Au-delà des séries temporelles

Les nœuds sont appelés thunks, en référence au concept très similaire issu de Haskell et d’autres langages à évaluation paresseuse.

Exemples de thunks que l’on peut trouver dans un script Envision typique :

  • Analyser un fichier d’entrée au format .xlsx, .csv ou .csv.gz, et le convertir en une représentation par colonnes qui sera utilisée par le reste du script.
  • Charger une plage de lignes $M..N$ à partir d’une colonne individuelle ; cette colonne peut provenir soit du résultat de l’analyse d’un fichier d’entrée (voir ci-dessus), soit du propre format de fichier columnar .ion de Lokad, optimisé pour le stockage dans Microsoft Azure Blob Storage.
  • Étant donnée une plage de lignes $M..N$ d’un très grand vecteur $A$, un vecteur plus petit $B$, un projecteur $\pi$ qui associe chaque ligne de $A$ à une ligne de $B$, et une fonction $f$, calculer $f(A[l], B[\pi(l)])$. Ceci est appelé un join côté map.
  • Utiliser la simulation de Monte Carlo pour estimer la moyenne, la variance ou la distribution du résultat d’un processus aléatoire. Le résultat de plusieurs thunks de Monte Carlo, exécutés en parallèle, peut ensuite être combiné par un thunk final.

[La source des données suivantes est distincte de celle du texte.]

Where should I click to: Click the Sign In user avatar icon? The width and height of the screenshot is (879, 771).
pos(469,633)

En général, on s’attend à ce qu’un thunk prenne entre quelques centaines de millisecondes (pour des manipulations de données de petite envergure) et quelques minutes (pour des simulations de Monte Carlo ou une descente de gradient). C’est une hypothèse forte : la machine virtuelle Envision est autorisée à avoir un surcoût significatif pour l’évaluation de chaque thunk, de l’ordre de la milliseconde. Un script devrait produire un petit nombre de thunks (entre 1 000 et 100 000), chaque thunk effectuant une unité de travail assez importante.

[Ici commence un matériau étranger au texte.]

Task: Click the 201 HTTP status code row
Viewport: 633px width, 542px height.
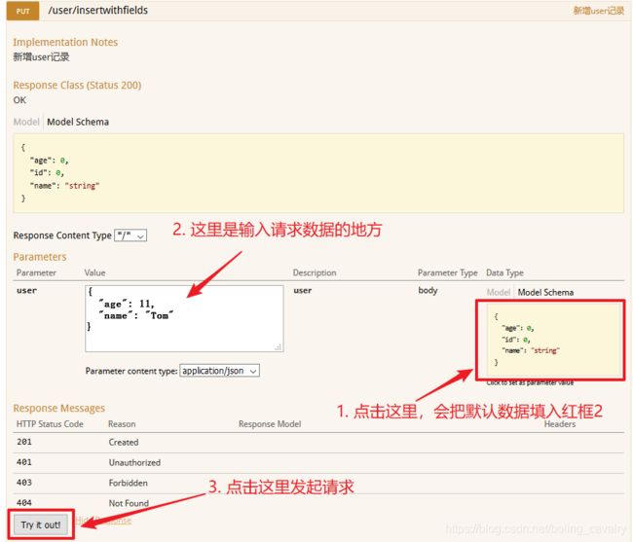Action: point(27,442)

Transparence référentielle

Les thunks sont des fonctions pures : ils sont déterministes et ne peuvent pas avoir d’effets de bord. Ils opèrent en lisant leurs entrées immuables et en renvoyant la même valeur à chaque exécution. Cette propriété importante aide de plusieurs manières :

  1. Puisque l’évaluation d’un thunk n’a aucun effet de bord, elle n’interférera pas avec l’évaluation d’un autre thunk, et ainsi tous les thunks peuvent être exécutés simultanément (tant que leurs entrées sont disponibles) sur plusieurs cœurs CPU, ou même distribués sur plusieurs workers. La machine virtuelle Envision suit le frontier de chaque script (l’ensemble des thunks qui peuvent être exécutés car toutes leurs entrées sont disponibles), et en sélectionne un nouveau dès qu’un CPU se libère.
  2. Inversement, il est possible d’évaluer les thunks un par un et d’obtenir le même résultat. Par exemple, lorsque le cluster est fortement sollicité, que ses workers sont indisponibles, ou lorsqu’il s’agit de reproduire l’évaluation d’un script sur le poste de travail d’un développeur afin d’en investiguer un problème.
  3. Deux workers exécutant le même thunk ne constituent pas une erreur, mais simplement une perte de temps. En tant que tel, cela n’est pas quelque chose qui doit être évité (compte tenu de toutes les difficultés inhérentes à la synchronisation dans un système distribué), il suffit de s’assurer que cela ne se produit pas trop fréquemment1.
  4. Si le résultat d’un thunk est perdu (en raison d’un crash d’un worker ou d’une indisponibilité du réseau), il est possible de le relancer. Même si plusieurs thunks sont perdus, le DAG original reste disponible, et peut servir de filiation des données pour recalculer les valeurs nécessaires.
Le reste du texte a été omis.